Tufte (1983, 1986, 1990), The Visual Display of Quantitative Information and its sequels

I’ll cheat here and pretend this ground-breaking book and its sequels Visual Explanations and Envisioning Information make up a single three-volume series - which is how they should be read. Beautifully designed and practicing what they preach, they set the standard for using visuals to understand and communicate patterns in data. Drawing on examples as diverse as train timetables and dancing instructions; introducing techniques like sparklines and small multiples; these books are just amazing and repay repeated study. I wish I lived up to their standards more.

Excellence in statistical graphics consists of complex ideas communicated with clarity, precision, and efficiency.

The world is complex, dynamic, multidmensional; the paper is static, flat. How are we to represent the rich visual world of experience and measurement on mere flatland?

Cleveland (1993, 1994) Visualizing Data and The Elements of Graphing Data

Don’t be fooled by the deliberately low-tech covers, these two books should be mandatory reading for anyone involved in visualising data - which means any practicing statistician or data scientist. Elements delves into the fundamentals of how human visual perception interacts with graphics; Visualizing Data goes into much more detail into specific graphing methods, taking Elements as its starting point. The famous Cleveland dot-plot - simple but powerful - comes from this research stream, as does the “trellis” framework of small multiples that led to lattice panels and ggplot2 facets in R, now a standard part of the toolkit for all series data workers. Cleveland was closely associated with S-Plus and has been hugely influential on the development of R, but these books are rightly tool-agnostic and approach the principles of the matter.

Visualization is critical to data analysis. It provides a front line of attack, revealing intricate structure in data that cannot be absorbed in any other way. We discover unimagined effects, and we challenge imagined ones.

Wilcox (2011), Modern Statistics for the Social and Behavioural Sciences: A Practical Introduction

This book came to me at the right time, when I was re-engaging with statistics after years of non-statistical work, and was simultaneously trying to remember how modelling and inference work and to learn R. While this book uses R in its examples, it is its clear explanatory and teaching style on statistical concepts that makes it so good. Its approach to robust statistics takes as a given that real world data is messy, with mixed distributions and outliers the norm. The bootstrap and simulations are used as fundamental to any inference and understanding; and introduced from the beginning, as they should be. This is a great book to learn statistics from, and a valuable corrective to earlier approaches that emphasised mathematics and unrealistic situations and datasets.

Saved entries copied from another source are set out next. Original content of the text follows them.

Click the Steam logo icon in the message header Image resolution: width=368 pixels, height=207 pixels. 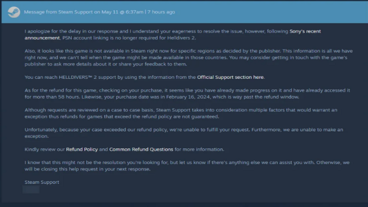[14, 11]
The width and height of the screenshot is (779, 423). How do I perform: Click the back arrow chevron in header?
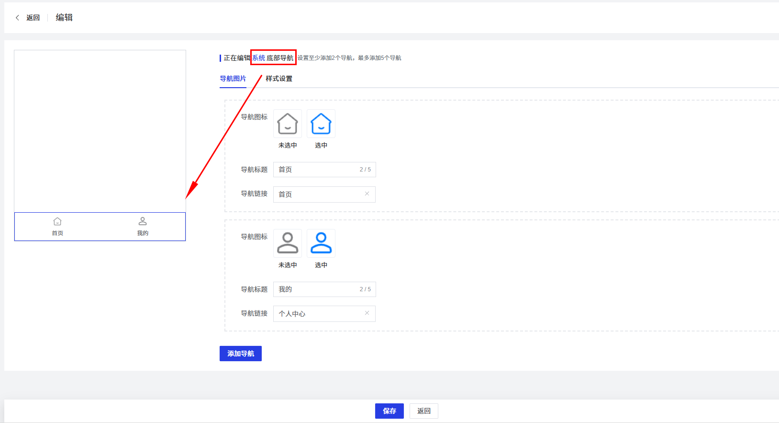(17, 18)
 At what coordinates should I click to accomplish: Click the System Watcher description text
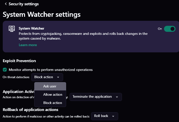click(x=83, y=36)
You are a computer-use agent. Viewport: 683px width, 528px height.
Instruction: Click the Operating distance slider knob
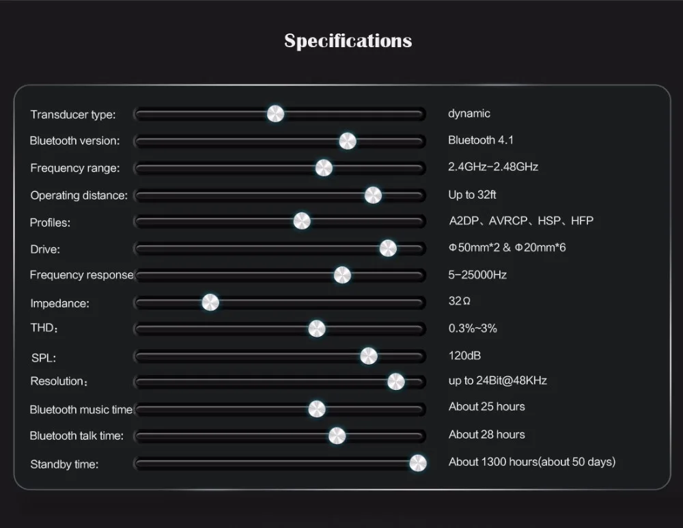click(373, 195)
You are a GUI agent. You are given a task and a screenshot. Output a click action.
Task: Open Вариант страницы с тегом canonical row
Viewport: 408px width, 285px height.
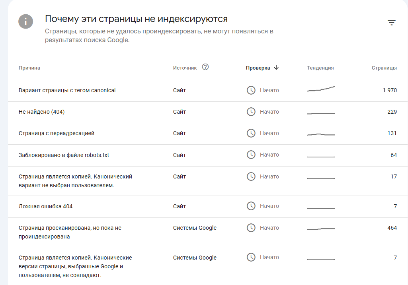pos(208,91)
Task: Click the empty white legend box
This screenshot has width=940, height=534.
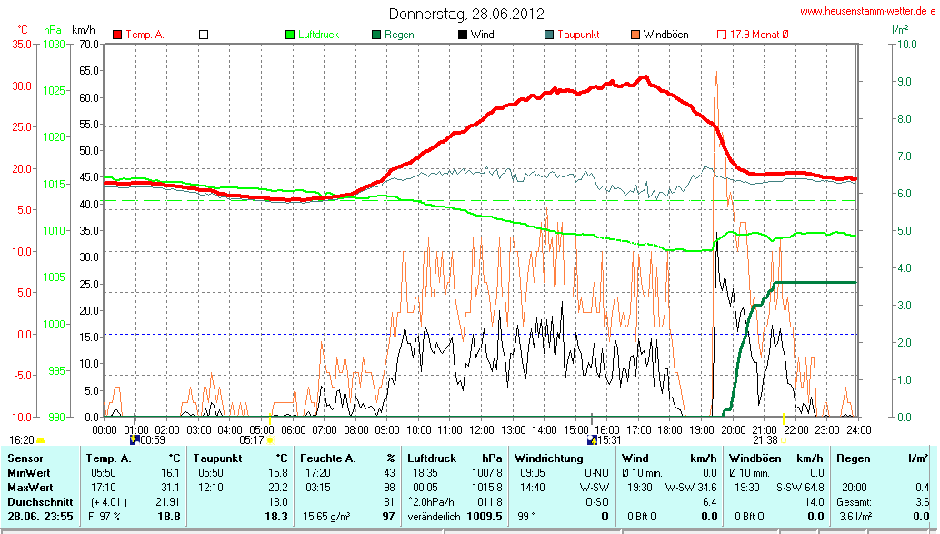Action: coord(204,35)
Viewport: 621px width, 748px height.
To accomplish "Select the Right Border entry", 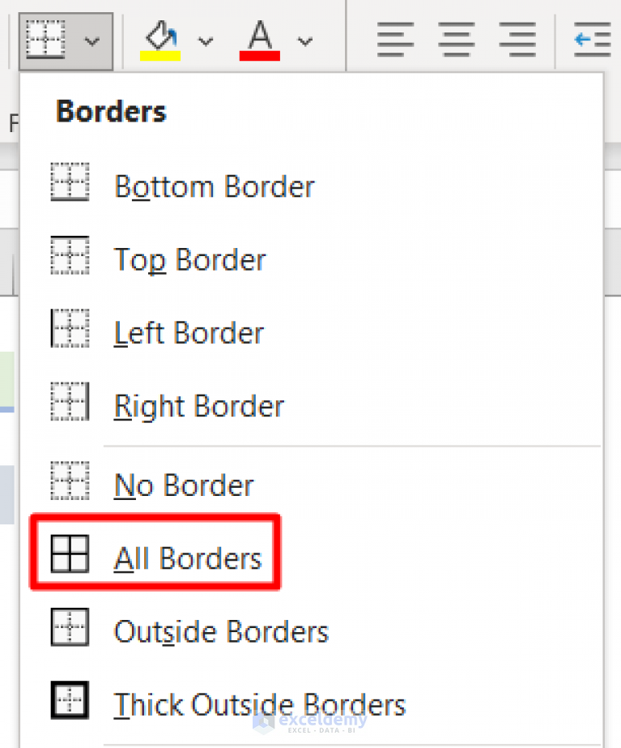I will click(x=199, y=406).
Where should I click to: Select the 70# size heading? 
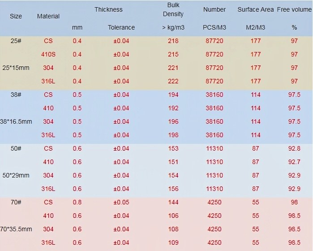pyautogui.click(x=16, y=202)
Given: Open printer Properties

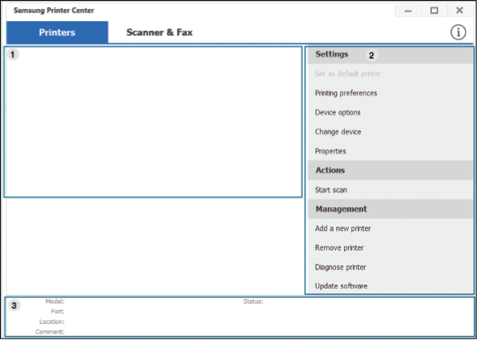Looking at the screenshot, I should coord(330,151).
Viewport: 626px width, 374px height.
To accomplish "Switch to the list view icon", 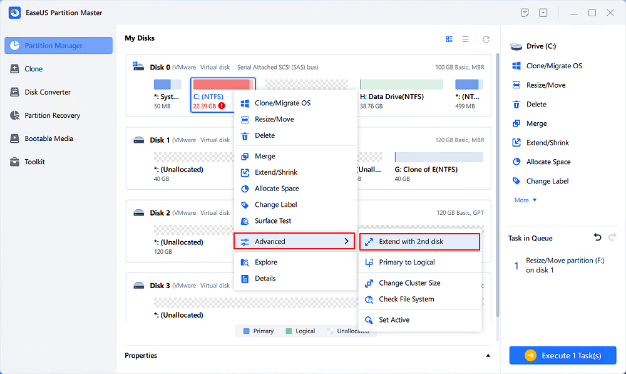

Included is a nontechnical description of three major insights regarding when routinely used methods perform well and when they are highly unsatisfactory…The second general goal is to describe and illustrate methods developed during the last half century that deal with known problems associated with classic techniques. There is increasing awareness among non-statisticians that these newer methods can make a considerable difference in the conclusions reached when analyzing data. Numerous illustrations are provided to support this view. An important point is that no single method is always best.

Venables and Ripley (1994, 1997, 2002, 2003), Modern Applied Statistics with S

Back in the 1990s when R was small and earlier editions of this book were focused on the S-Plus commercial implementation, it was one of the few texts around that dealt with the exploding range of new statistical and graphical methods available with the paradigm-changing S language. Now that open source R is all-dominant, the latest edition of this book is R-focused but it feels a little dated in today’s world of machine learning everywhere, 10,000 packages on CRAN, the tidyverse and ggplot. But I keep finding myself going back to it. No other book I know of deals with such a wide range of methods of care-free can-do spirit in combination with rigour. For me, this book epitomises a particular approach to statistics: lots of graphics, data exploration at the heart of everything, simulations to check things work the way one thinks, the bootstrap everywhere, and call in the best of breed methods for each challenge. From time series to survival analysis, neural nets (Ripley was a pioneer) to non-linear mixed effects models, this book is still a great overview of what’s possible.

Venables and Ripley both deserve the title of legend. I can’t imagine the equivalent of this book with its broad coverage being successfully written today (if someone knows of one, tell me in the comments!).

This book is about the modern developments in applied statistics which have been made possible by the widespread availability of workstations with high-resolution graphics and computational power equal to a mainframe of a few years ago.

Kuhn and Johnson (2013), Applied Predictive Modelling

This book is a successful blend of description of methods and their application. Eminently practical without being a software manual, it makes extensive use of Kuhn’s highly effective caret package for tuning and training predictive models, with cross-validation at the heart. This book is a great way to learn the fundamentals of predictive models such as random forests, neural networks, and the good old GLM and GAM.

We noticed that most machine learning books are focused either on the theoretical descriptions of models or are software manuals. Our book attempts to: give an intuitive description of models; illustrate the practical aspects of training them; and provide software and data sets so that readers can reproduce our work.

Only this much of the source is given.